Finalmente, reconocí los síntomas de la depresión: ya estaba transitando por los pantanos de la tristeza. Por fortuna, a diferencia de otras patologías, la mía obedece razones bien concretas. Sufrí un brusco bajón de actividad, que afectó mi estado de ánimo. Pasé de caminar diez horas diarias, a recluirme en casa con la intención de retomar un estilo de vida productivo. Pero, frente a mi computadora, arrellanada en la silla del escritorio o en la mesa del comedor, la rutina de siempre tomó una consistencia más fangosa que nunca. Entonces puse en práctica el método Konmari, del que había leído a detalle en el vuelo de regreso. Mirando mi lista de pendientes, me pregunté cuáles me transmitían alegría y cuáles no. Con los segundos habría de cumplir esta vez por sentido de la responsabilidad. Pero en adelante sería más selectiva: hasta donde fuera posible, sólo haría lo que realmente quisiera.
Admito que algunas de esas decisiones podrían parecer irracionales a simple vista. Continuar con mis clases intensivas de japonés, cuando ya no cuento con un motivo utilitario, es una de ellas. Pero confío en los misteriosos dictados de la intuición. Sólo sé que, al estrechar lazos con la cultura japonesa practicando su idioma, me inunda un sentimiento de paz y dicha. También al emprender un nuevo viaje hacia otras latitudes, aunque el anterior esté muy reciente. Me he asumido como una junkie, adicta a la adrenalina que inyecta el contacto con una cultura desconocida, con personas y situaciones inesperadas: mi memoria las atesora cual bolsa de omiyage. Aunque la voz de la sensatez ponga reparos, la depresión postviaje nos dice que ha llegado el momento de planear una nueva aventura y buscar vías para llevarla a cabo. Sin importar cuáles sean nuestras limitaciones, no debemos renunciar a la capacidad de soñar en grande, pues el deseo nos abre caminos luminosos e insospechados.
Me pareció hermosa la imagen de la bolsita de recuerdos, uno lleva, a la vuelta de un viaje, un montón de alegría en distintas formas: recuerdos, regalos, viviencias.
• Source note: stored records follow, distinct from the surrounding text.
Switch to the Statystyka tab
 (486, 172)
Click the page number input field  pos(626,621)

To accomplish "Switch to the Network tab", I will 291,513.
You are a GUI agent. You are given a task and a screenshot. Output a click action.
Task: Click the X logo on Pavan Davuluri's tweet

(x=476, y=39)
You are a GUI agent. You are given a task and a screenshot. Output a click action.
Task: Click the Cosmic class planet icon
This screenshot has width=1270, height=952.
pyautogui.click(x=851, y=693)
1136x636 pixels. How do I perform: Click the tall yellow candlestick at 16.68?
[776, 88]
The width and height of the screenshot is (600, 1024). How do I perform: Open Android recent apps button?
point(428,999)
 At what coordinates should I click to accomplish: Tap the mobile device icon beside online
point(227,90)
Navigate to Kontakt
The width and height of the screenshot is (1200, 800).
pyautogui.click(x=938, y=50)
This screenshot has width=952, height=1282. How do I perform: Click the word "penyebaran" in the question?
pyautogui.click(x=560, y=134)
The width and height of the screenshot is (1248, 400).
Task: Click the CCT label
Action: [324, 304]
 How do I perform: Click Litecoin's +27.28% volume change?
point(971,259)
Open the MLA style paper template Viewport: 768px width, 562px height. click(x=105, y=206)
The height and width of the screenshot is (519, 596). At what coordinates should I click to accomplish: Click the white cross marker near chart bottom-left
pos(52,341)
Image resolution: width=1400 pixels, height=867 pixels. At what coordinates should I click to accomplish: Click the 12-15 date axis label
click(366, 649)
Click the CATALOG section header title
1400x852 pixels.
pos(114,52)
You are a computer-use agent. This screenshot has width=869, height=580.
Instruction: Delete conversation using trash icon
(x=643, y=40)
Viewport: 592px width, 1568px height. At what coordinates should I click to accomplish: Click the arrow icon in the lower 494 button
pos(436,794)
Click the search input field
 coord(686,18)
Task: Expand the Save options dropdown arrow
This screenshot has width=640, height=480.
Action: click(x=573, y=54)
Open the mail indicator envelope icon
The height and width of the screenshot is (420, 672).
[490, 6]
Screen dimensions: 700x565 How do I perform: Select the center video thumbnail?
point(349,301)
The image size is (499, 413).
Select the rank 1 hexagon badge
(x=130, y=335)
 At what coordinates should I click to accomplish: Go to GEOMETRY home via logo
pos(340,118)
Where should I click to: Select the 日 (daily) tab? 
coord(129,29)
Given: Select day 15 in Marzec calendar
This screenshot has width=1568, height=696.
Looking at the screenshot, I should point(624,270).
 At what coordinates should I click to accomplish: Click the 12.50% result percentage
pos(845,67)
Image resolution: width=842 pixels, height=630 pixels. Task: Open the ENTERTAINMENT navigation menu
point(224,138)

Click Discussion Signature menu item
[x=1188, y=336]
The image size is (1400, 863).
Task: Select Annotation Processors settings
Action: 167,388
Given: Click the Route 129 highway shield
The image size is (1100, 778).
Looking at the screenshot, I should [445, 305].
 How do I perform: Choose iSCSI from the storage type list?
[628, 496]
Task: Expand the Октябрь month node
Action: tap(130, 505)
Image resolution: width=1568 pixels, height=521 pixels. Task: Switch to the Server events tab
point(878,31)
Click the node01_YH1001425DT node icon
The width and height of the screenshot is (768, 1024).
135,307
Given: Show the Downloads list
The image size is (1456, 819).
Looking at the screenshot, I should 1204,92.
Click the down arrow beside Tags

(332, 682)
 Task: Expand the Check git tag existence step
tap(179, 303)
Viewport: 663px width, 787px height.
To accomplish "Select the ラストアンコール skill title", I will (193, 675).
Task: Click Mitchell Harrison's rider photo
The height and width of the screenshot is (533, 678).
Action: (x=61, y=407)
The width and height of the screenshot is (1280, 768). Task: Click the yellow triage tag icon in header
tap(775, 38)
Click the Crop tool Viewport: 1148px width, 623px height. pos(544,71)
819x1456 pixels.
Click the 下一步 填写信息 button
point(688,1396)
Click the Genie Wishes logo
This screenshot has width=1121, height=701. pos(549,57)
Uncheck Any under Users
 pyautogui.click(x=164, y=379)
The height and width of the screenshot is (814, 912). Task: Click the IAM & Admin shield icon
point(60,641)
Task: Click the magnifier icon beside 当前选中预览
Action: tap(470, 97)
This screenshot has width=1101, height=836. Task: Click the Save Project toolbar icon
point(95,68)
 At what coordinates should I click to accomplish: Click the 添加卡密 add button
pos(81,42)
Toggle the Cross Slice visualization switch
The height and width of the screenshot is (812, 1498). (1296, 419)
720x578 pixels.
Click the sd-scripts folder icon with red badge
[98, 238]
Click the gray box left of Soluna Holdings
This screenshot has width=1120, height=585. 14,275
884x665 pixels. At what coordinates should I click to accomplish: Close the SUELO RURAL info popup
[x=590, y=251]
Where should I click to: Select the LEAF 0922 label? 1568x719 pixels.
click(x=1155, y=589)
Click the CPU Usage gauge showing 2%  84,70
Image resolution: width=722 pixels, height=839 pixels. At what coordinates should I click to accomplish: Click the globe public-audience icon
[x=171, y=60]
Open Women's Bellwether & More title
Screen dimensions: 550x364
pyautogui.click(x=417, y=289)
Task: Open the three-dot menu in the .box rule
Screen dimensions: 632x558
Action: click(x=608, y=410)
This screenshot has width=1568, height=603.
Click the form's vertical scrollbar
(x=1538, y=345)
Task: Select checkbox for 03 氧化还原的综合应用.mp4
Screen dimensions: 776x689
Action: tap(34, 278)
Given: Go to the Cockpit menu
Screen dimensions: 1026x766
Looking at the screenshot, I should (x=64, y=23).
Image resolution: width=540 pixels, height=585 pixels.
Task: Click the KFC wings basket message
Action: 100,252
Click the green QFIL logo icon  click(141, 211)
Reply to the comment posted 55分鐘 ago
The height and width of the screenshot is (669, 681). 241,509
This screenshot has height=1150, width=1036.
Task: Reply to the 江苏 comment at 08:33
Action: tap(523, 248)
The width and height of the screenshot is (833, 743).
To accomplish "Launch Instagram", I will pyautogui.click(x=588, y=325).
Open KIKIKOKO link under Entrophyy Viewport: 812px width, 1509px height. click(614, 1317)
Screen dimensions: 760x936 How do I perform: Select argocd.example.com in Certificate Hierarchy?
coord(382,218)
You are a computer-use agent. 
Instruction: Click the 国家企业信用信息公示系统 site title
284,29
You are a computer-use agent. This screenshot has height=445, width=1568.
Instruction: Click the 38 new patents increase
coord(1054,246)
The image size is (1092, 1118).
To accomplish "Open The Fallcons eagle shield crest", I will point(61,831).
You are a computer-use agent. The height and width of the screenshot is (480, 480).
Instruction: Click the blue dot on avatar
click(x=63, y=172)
Parece que no, pero así como la bolsita de regalos se vacía, así se van desvaneciendo los momentos y recuerdos y lo único que puedes hacer es, o bien quedarte a esperar recibir un poco de eso, de algún amigo querido que vuelve de viaje, o bien volver a llenar tu bolsa de nuevo! ésta ultima me gusta más. Pasé mucho tiempo annorando México desde Alemania, pero entre más tiempo pasa, más conciente soy del miedo que le tengo a volver y a sus efectos secundarios. Muy buen escrito!